Current flash memories are divided into two types: stacked gate flash memory and split gate flash memory. The stacked gate flash memory has a floating gate and a control gate above the floating gate, and the control gates in the same column are connected to be used as word lines. Different from a stacked gate flash memory, the split gate flash memory forms a word line serving as an erase gate on one side of a floating gate, and programs by utilizing hot electron injection of a source end, so that the split gate flash memory has higher programming efficiency.
However, the self-aligned split-gate flash memory formed in the prior art has poor erasing performance, a high voltage needs to be applied to a word line in the erasing process, and a large area of a peripheral circuit needs to be occupied in design, so that the power consumption of the device is high when the device is erased.
Disclosure of Invention
The invention aims to provide a flash memory and a manufacturing method thereof, which aim to solve the problem that the power consumption is higher when the existing split gate flash memory is erased.

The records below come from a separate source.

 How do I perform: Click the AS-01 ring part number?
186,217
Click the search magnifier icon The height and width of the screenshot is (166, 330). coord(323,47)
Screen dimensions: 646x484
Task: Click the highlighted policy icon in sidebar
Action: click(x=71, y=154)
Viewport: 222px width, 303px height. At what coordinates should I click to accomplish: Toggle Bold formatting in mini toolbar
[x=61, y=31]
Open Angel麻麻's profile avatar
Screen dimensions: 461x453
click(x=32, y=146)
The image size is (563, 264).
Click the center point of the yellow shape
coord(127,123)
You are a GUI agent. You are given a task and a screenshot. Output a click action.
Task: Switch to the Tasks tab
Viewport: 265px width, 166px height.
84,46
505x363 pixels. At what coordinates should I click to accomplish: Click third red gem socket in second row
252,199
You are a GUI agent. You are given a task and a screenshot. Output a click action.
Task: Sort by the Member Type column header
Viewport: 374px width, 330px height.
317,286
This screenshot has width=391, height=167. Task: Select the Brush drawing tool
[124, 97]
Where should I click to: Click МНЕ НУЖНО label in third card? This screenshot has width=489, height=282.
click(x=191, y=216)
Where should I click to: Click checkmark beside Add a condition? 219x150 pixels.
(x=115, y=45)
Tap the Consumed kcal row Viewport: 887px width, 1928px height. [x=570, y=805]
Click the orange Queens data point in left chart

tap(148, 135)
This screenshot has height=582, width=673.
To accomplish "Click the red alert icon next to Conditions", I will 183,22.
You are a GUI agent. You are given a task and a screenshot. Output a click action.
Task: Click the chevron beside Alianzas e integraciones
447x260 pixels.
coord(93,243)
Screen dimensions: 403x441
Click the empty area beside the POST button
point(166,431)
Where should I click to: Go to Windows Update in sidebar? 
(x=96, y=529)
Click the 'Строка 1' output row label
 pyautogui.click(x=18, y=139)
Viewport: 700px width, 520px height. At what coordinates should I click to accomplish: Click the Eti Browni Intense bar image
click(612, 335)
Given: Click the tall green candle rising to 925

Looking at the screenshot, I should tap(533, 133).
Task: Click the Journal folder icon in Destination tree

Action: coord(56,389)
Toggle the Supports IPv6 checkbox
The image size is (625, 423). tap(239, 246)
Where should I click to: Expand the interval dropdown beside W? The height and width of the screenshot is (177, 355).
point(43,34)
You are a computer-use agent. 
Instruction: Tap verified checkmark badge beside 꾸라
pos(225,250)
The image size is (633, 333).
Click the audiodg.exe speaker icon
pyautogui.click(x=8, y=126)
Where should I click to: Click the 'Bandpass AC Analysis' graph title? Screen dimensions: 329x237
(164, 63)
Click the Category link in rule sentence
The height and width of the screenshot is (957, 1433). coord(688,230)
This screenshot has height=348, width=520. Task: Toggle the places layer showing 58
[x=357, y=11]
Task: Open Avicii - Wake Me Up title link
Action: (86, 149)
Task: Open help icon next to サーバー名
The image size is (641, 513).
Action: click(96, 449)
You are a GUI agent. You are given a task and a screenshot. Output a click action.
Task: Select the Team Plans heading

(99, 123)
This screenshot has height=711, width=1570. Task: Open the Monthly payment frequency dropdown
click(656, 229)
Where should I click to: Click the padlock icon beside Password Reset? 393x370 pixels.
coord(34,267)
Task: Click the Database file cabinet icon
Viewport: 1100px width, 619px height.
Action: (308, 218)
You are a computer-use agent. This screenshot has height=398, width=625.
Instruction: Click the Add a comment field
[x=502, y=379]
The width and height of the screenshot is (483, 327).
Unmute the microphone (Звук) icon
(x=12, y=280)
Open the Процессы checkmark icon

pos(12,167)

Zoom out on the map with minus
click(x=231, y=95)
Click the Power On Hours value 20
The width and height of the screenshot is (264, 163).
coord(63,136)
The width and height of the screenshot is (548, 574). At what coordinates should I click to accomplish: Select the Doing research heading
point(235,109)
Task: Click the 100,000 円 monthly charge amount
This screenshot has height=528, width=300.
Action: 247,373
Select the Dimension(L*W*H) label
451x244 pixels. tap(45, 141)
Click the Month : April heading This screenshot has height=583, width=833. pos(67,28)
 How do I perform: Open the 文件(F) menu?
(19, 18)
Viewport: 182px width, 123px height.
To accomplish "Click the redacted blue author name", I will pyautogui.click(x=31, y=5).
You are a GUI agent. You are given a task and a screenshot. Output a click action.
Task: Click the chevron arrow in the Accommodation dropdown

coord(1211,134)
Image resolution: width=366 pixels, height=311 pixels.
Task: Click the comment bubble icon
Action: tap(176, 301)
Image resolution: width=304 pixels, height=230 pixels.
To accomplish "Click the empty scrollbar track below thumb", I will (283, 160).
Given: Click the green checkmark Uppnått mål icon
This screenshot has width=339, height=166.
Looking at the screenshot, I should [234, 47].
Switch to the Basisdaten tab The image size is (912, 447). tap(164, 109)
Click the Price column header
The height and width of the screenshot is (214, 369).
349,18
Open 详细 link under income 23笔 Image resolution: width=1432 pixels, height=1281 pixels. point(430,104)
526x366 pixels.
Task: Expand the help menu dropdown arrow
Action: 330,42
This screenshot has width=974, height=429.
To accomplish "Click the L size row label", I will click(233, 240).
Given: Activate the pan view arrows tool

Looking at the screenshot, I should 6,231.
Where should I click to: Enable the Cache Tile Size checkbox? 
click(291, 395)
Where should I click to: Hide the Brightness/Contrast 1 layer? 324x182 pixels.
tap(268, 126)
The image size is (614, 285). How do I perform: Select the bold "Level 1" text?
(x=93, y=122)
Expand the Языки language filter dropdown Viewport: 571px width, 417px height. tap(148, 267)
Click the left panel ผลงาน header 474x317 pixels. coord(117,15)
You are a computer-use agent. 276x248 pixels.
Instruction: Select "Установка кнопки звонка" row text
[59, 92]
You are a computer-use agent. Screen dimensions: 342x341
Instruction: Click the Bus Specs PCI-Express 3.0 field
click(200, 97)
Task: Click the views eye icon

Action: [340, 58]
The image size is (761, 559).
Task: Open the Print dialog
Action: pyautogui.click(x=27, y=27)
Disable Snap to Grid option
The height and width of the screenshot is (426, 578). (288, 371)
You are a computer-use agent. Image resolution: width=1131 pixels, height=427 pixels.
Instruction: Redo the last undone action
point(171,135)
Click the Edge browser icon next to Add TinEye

To solve the above problems, the present invention provides a method for manufacturing a flash memory,
providing a substrate;
forming an initial floating gate layer on the substrate, wherein a first groove extending to the substrate is formed in the initial floating gate layer;
forming an isolation structure, wherein the isolation structure fills the first groove and extends to cover part of the upper surface of the initial floating gate layer;
etching the initial floating gate layer to form a floating gate tip at least on the part of the initial floating gate layer covered by the isolation structure so as to form a floating gate layer;
and etching the floating gate layer to form a second groove, and forming an erasing gate layer in the second groove.
Optionally, the method for forming the first trench and the isolation structure includes:
sequentially forming a floating gate material layer and a first mask layer with a first opening on the substrate;
etching the floating gate material layer and the substrate by taking the first mask layer as a mask, and stopping on the substrate to form the initial floating gate layer and the first groove;
etching the first mask layer to enlarge the first opening;
and forming the isolation structure in the enlarged first opening and the first groove so that the isolation structure extends to cover part of the upper surface of the initial floating gate layer.
Optionally, the increased width of the first opening is 0.02um to 0.08 um.
Optionally, the method for forming the isolation structure and the initial floating gate layer includes:
forming a floating gate material layer on the substrate;
sequentially etching the floating gate material layer and the substrate and stopping on the substrate to form the initial floating gate layer and the first groove;
forming an isolation material layer on the first trench and the upper surface of the initial floating gate layer;
and etching the isolation material layer to enable the isolation structure to cover part of the upper surface of the initial floating gate layer so as to form the isolation structure.
Optionally, the width of the isolation structure covering the upper surface of the initial floating gate layer is 0.01um to 0.04 um.
Optionally, the height difference between the top and the bottom of the floating gate tip is 10nm to 30 nm.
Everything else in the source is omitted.